Whistle-blowing protection:

Section 26 (1))No person shall retaliate against another person, whether by action or omission, or threaten to do so because,

(a) anything has been disclosed to an inspector;

(b) anything has been disclosed to the Director including, without limiting the generality of the foregoing,

Without in any way restricting the meaning of the word “retaliate”, the following constitute retaliation for the purposes of subsection (26):

1. Dismissing a staff member.

2. Disciplining or suspending a staff member.

  1. Imposing a penalty upon any person.

  2. Intimidating, coercing or harassing any person.2007, c8, s,26.

Unfortunately I was given the full experience, both before and after my termination in 2009 I was intimidated, coerced and harassed almost daily. I also was given the one and only disciplinary letter I had ever received during my long career. That letter was removed as part of my first settlement.

It is an offence for any of the following persons to discourage a person from disclosing anything to the Director or an inspector or from providing evidence in a legal proceeding:

The licensee or person who manages the Home under a management contract.

An officer or director of the corporation, if the licensee or person who manages the Home is a corporation.

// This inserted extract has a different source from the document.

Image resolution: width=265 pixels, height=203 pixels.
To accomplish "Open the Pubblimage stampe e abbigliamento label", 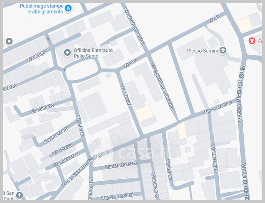I will click(41, 9).
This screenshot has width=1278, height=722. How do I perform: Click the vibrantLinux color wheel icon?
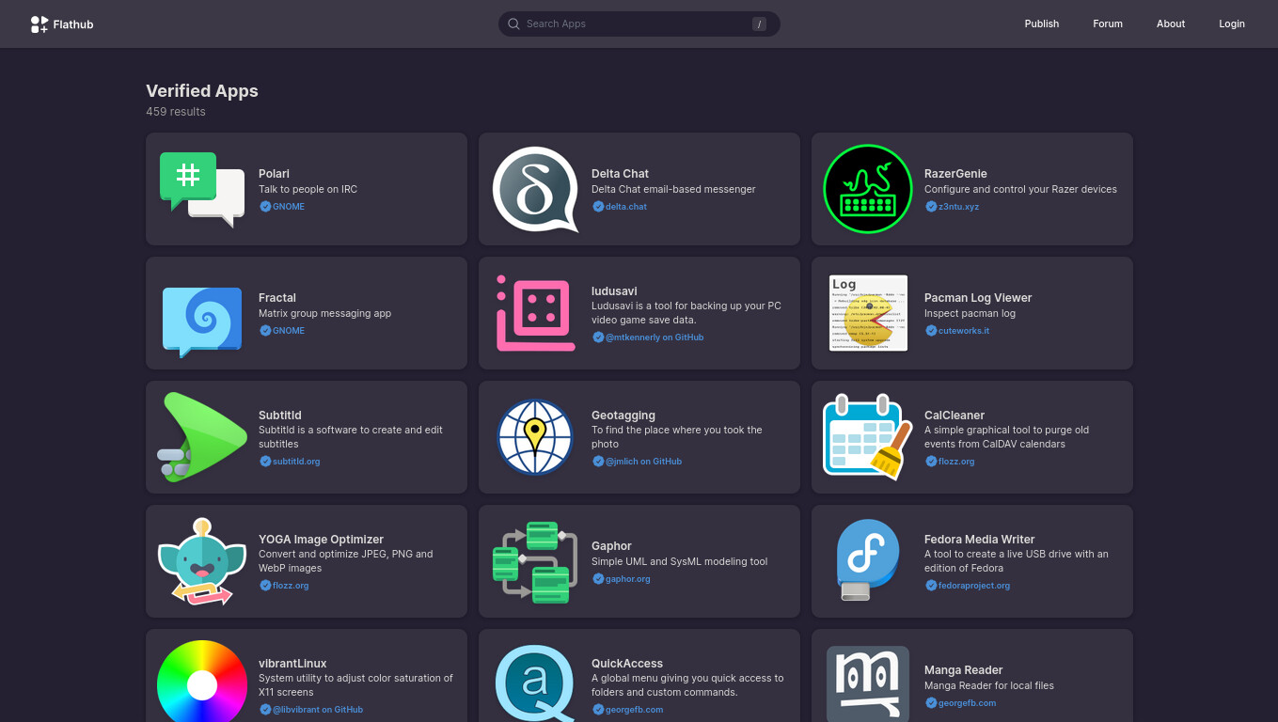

A member of the committee of management of a Home or board of management of a Home approved under Part VIII of the LTCHA.

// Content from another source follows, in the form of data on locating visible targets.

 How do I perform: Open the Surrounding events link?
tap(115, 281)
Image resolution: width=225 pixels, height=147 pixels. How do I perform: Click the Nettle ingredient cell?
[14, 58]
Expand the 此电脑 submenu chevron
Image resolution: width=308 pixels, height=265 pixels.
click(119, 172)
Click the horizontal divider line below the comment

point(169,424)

At the time both Councillor Bernadette Clement and Councillor Elaine MacDonald sat on that committee and when questioned by the now Mayor O’Shaughnessy,  after he and several other counsellors spoke to the Ministry (Carole Comeau) responded stated they were aware that abuse had taken place.

It is also an offence for any of the above persons to encourage a person to fail to disclose anything to the Director or an inspector or to fail to provide evidence in a legal proceeding.

No legal action or other proceeding can be commenced against any person for disclosing anything to the Director or an inspector or for providing evidence in a legal proceeding unless the person acted maliciously or in bad faith.

What are your thoughts?

Next time we will be discussing how to report suspected elder abuse.

Take care,

Diane Shay


  1. Excellent article.

    We (Ontario) still have along way to go in regard to elder abuse and whistleblower protection.

  2. Hugger1

    Yes you are so right but it will take everyone to speak out and make those accountalble take responsibility for thier actions. There are many on the present council who have ignored theirs in the past and continue to do so.